** Opening Data listing block **

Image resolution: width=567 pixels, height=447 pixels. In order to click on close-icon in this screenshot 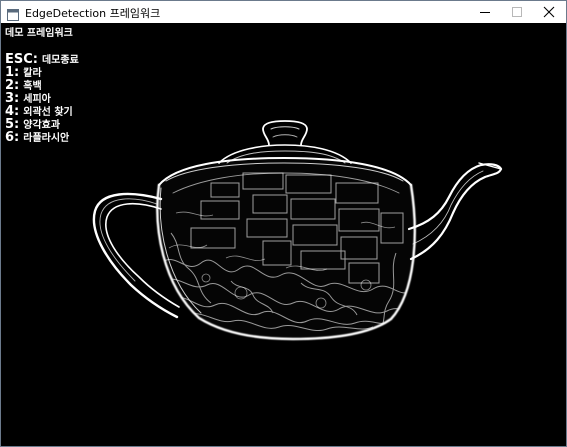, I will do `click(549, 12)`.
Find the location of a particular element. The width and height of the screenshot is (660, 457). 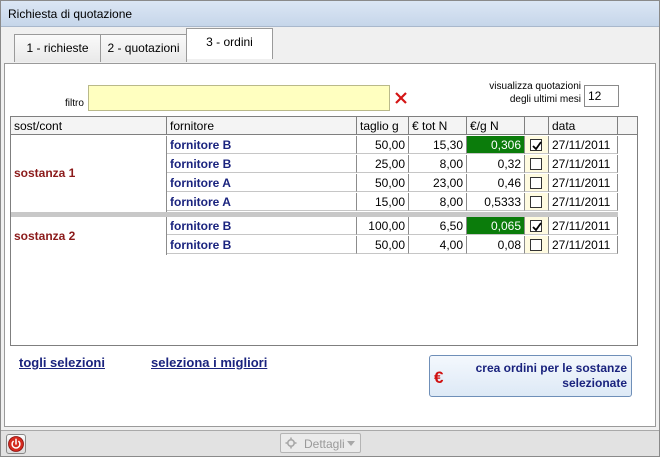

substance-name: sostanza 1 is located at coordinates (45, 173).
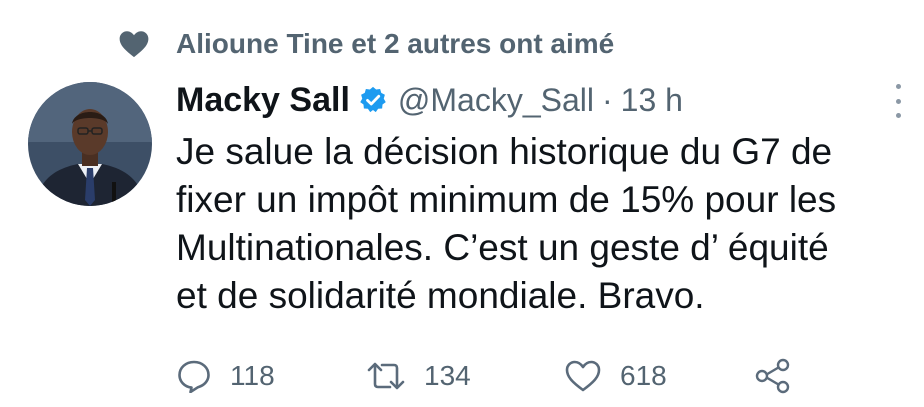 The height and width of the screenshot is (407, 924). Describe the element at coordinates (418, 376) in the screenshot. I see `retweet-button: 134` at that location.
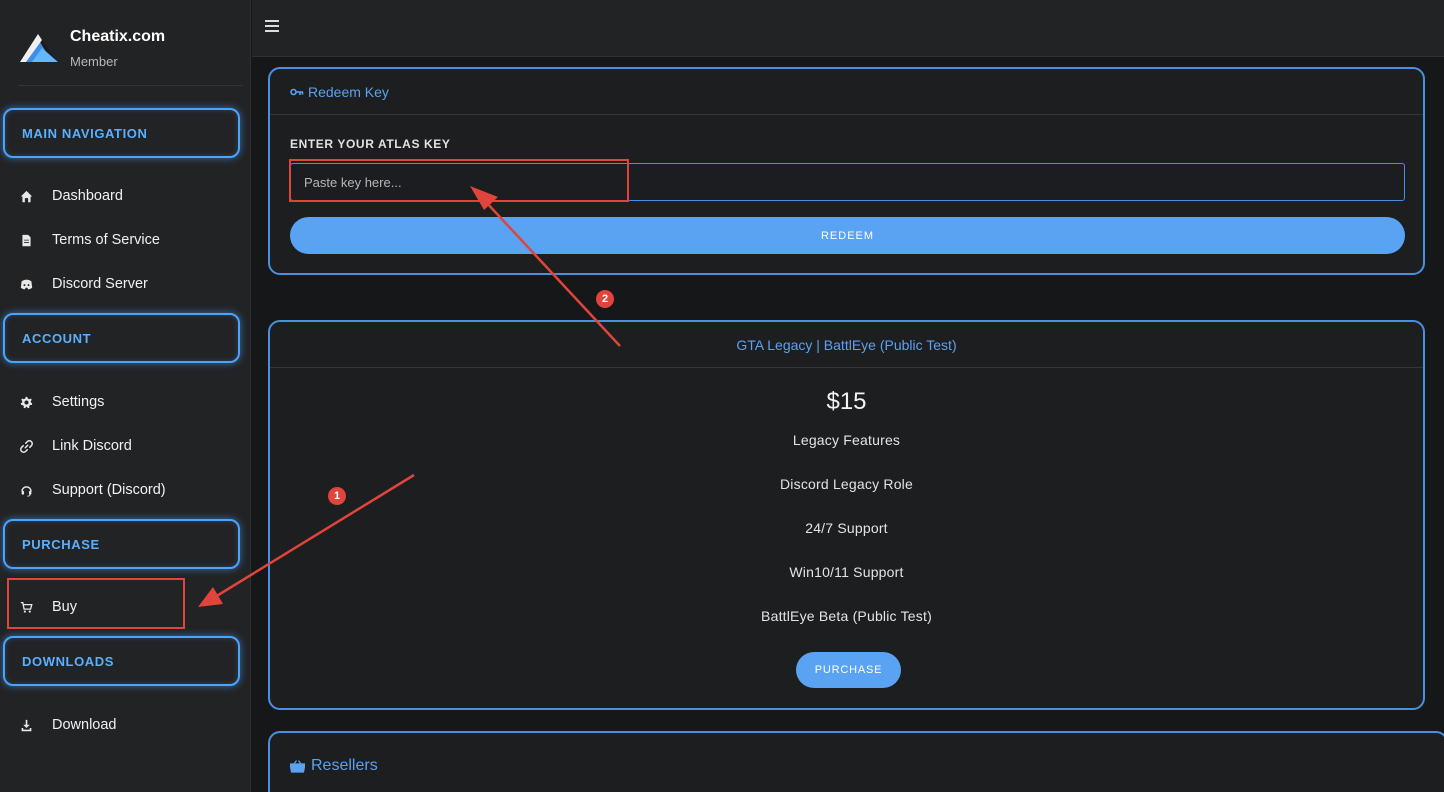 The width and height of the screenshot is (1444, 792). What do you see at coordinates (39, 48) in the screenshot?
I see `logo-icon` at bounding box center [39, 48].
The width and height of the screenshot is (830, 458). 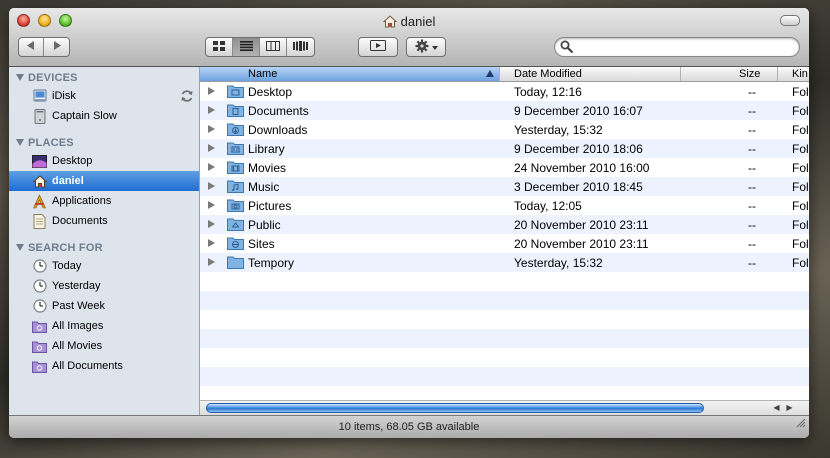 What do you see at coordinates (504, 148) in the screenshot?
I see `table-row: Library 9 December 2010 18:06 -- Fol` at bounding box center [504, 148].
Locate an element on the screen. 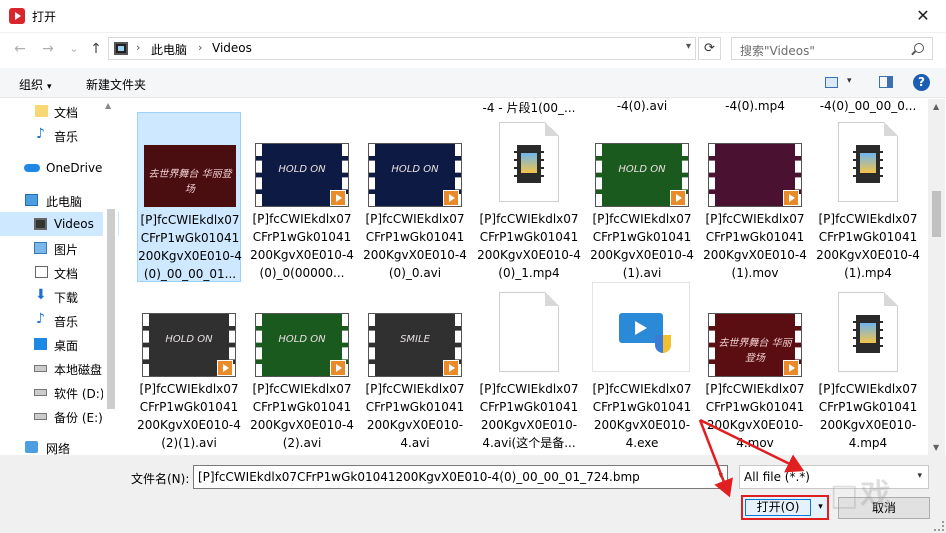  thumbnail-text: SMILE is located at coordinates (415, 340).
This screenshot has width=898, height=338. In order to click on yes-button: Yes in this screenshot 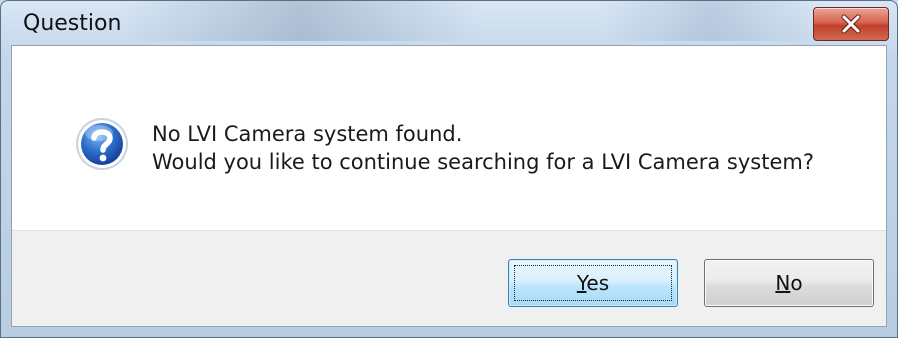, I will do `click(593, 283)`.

** Closing Data listing block **
** Opening Data listing block **

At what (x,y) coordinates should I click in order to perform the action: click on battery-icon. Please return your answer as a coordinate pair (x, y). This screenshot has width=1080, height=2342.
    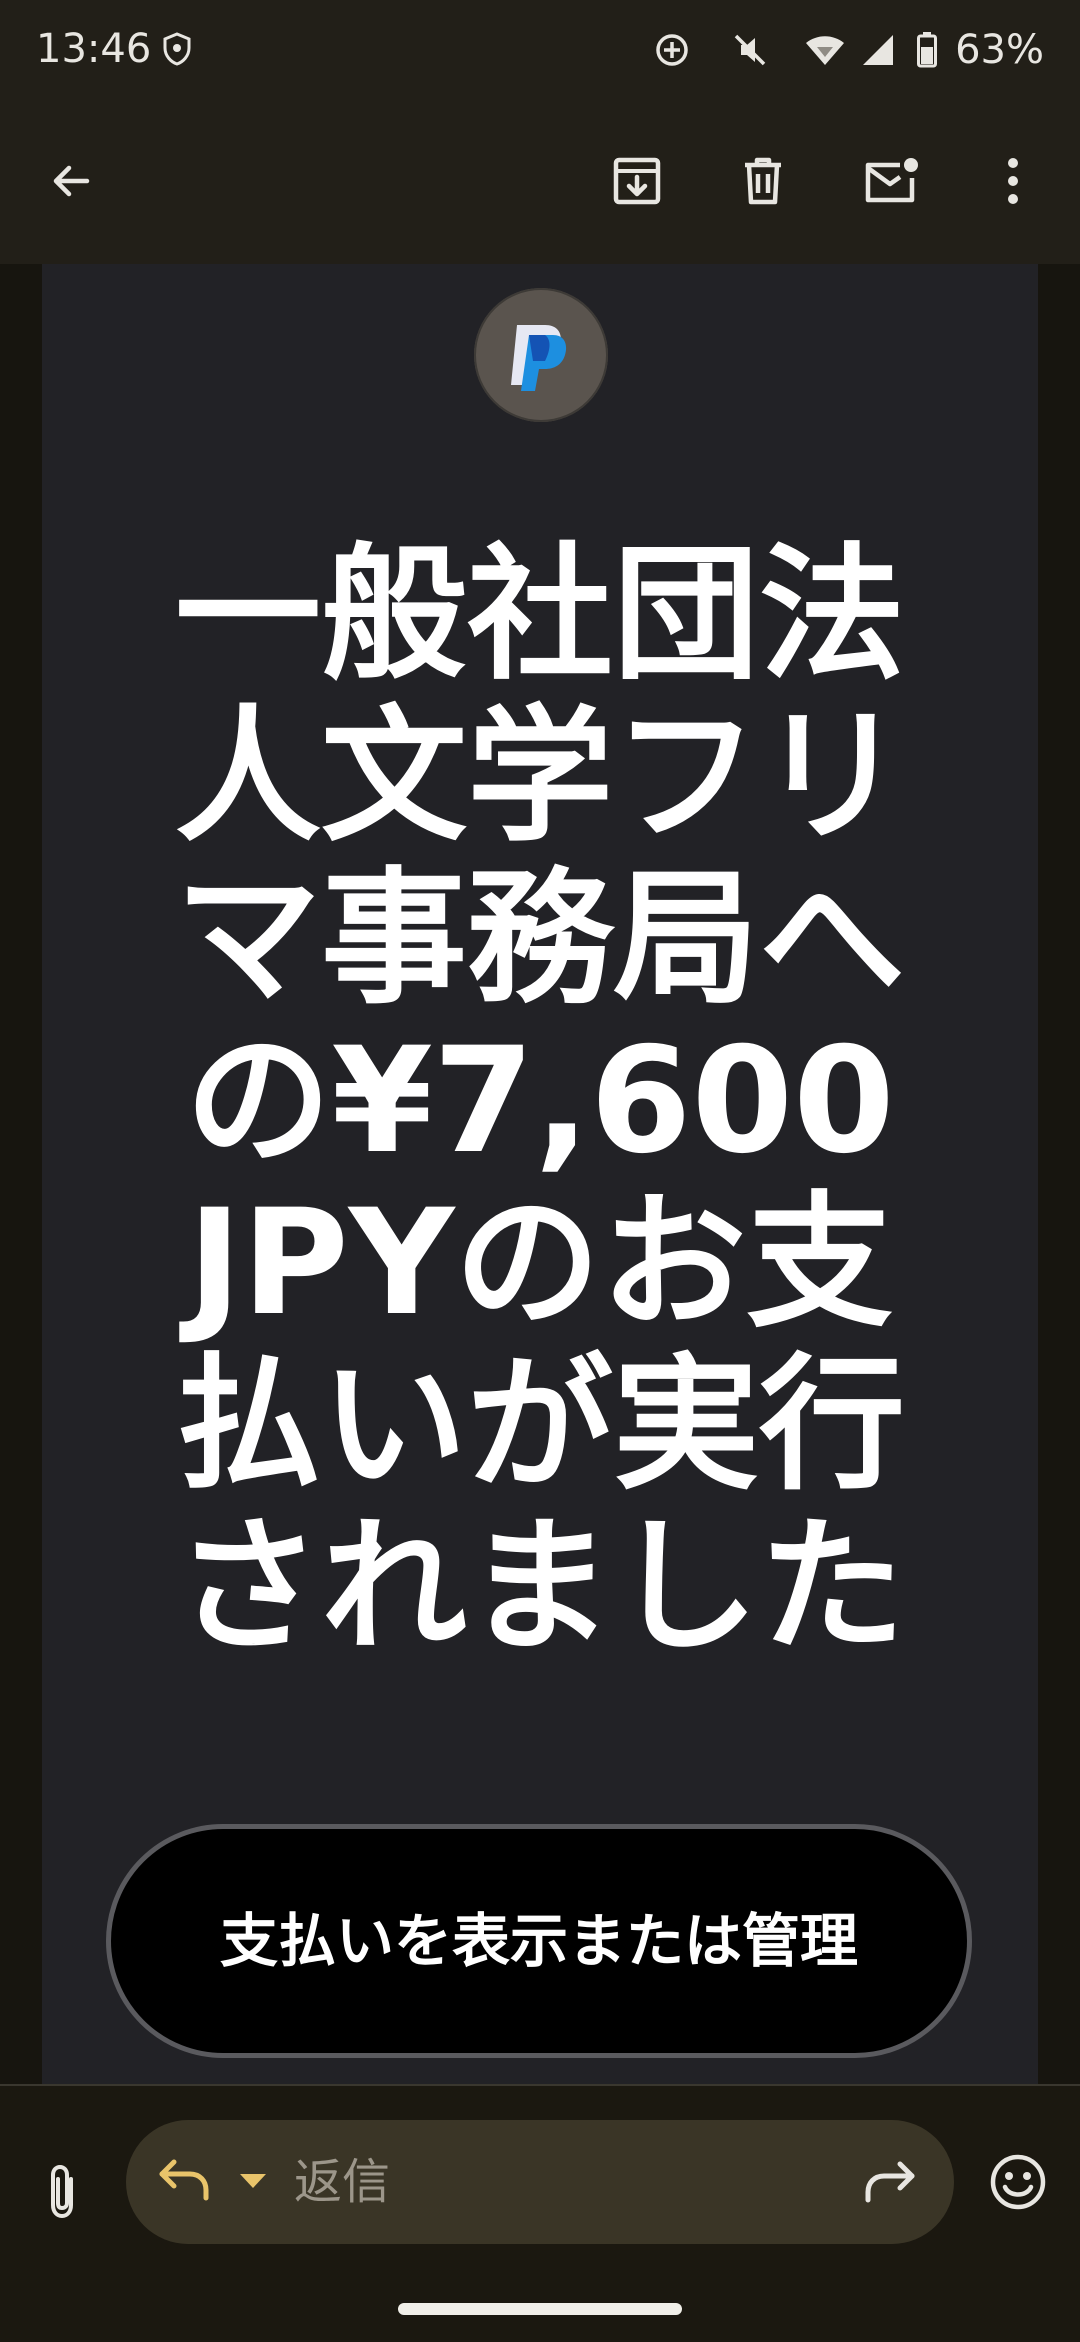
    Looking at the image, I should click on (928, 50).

** Closing Data listing block **
** Opening Data listing block **

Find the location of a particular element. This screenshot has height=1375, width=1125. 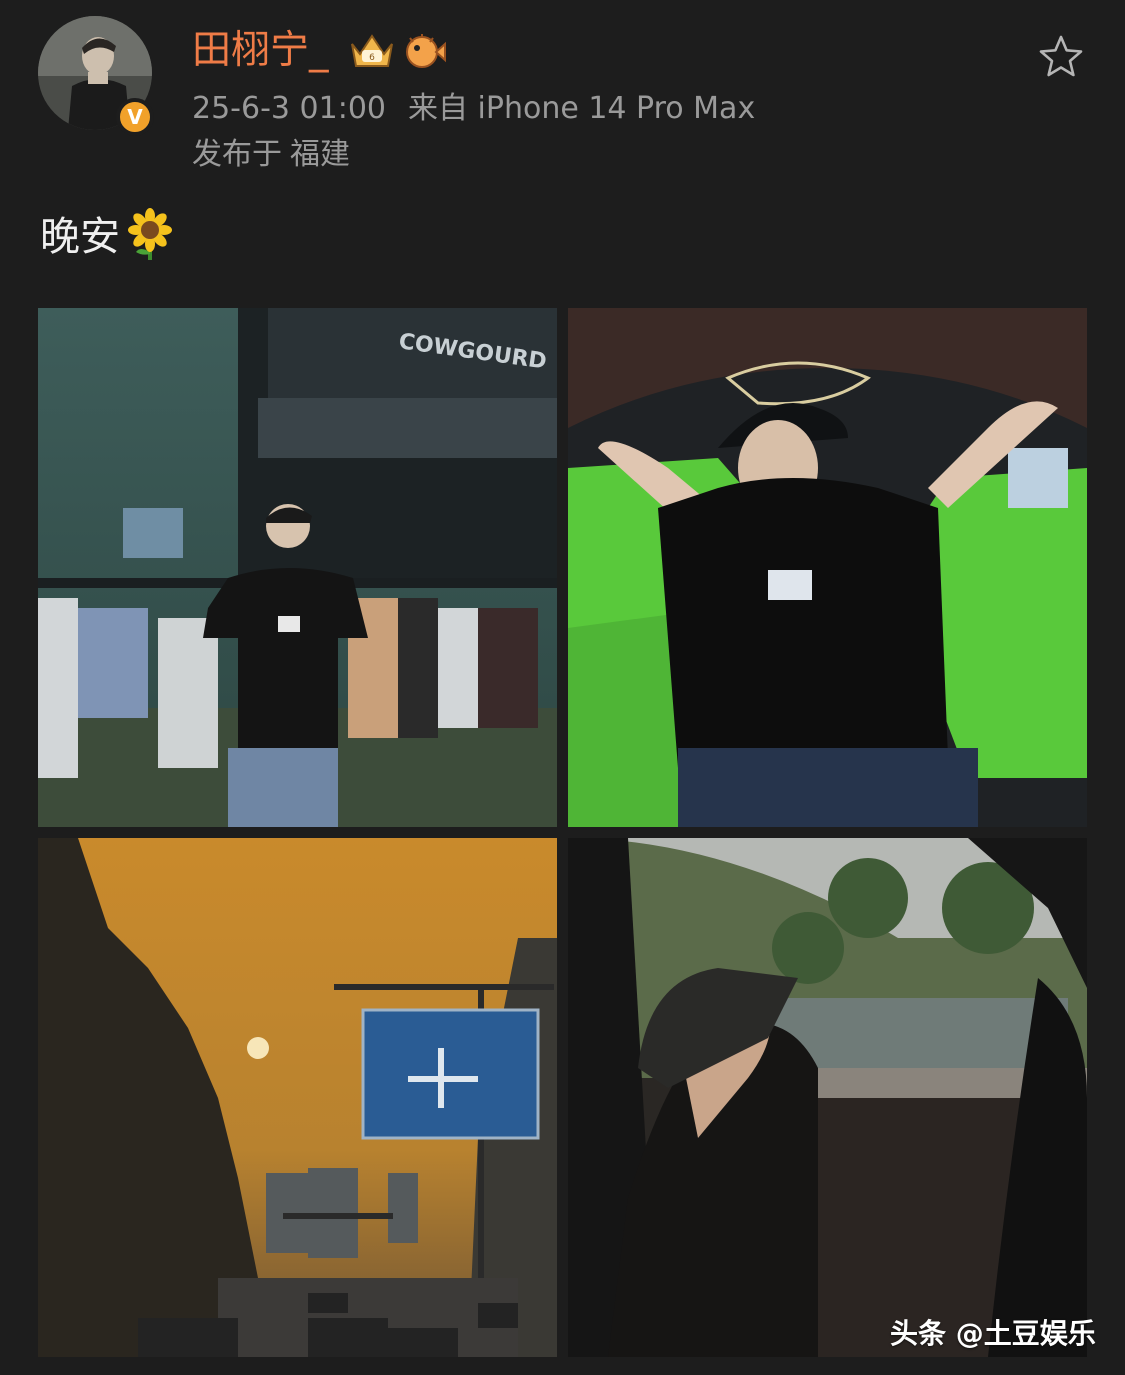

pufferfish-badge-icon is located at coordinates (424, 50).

** Closing Data listing block **

-- Job item --
Switch "battery-icon" to "signal-icon" in everything from the line containing "At what (x,y)" down to the line containing "Looking at the", and give those lines again with nothing else changed and the pictures left out.

-- Answer to the problem --
At what (x,y) coordinates should I click in order to perform the action: click on signal-icon. Please return your answer as a coordinate pair (x, y). This screenshot has width=1080, height=2342.
    Looking at the image, I should click on (928, 50).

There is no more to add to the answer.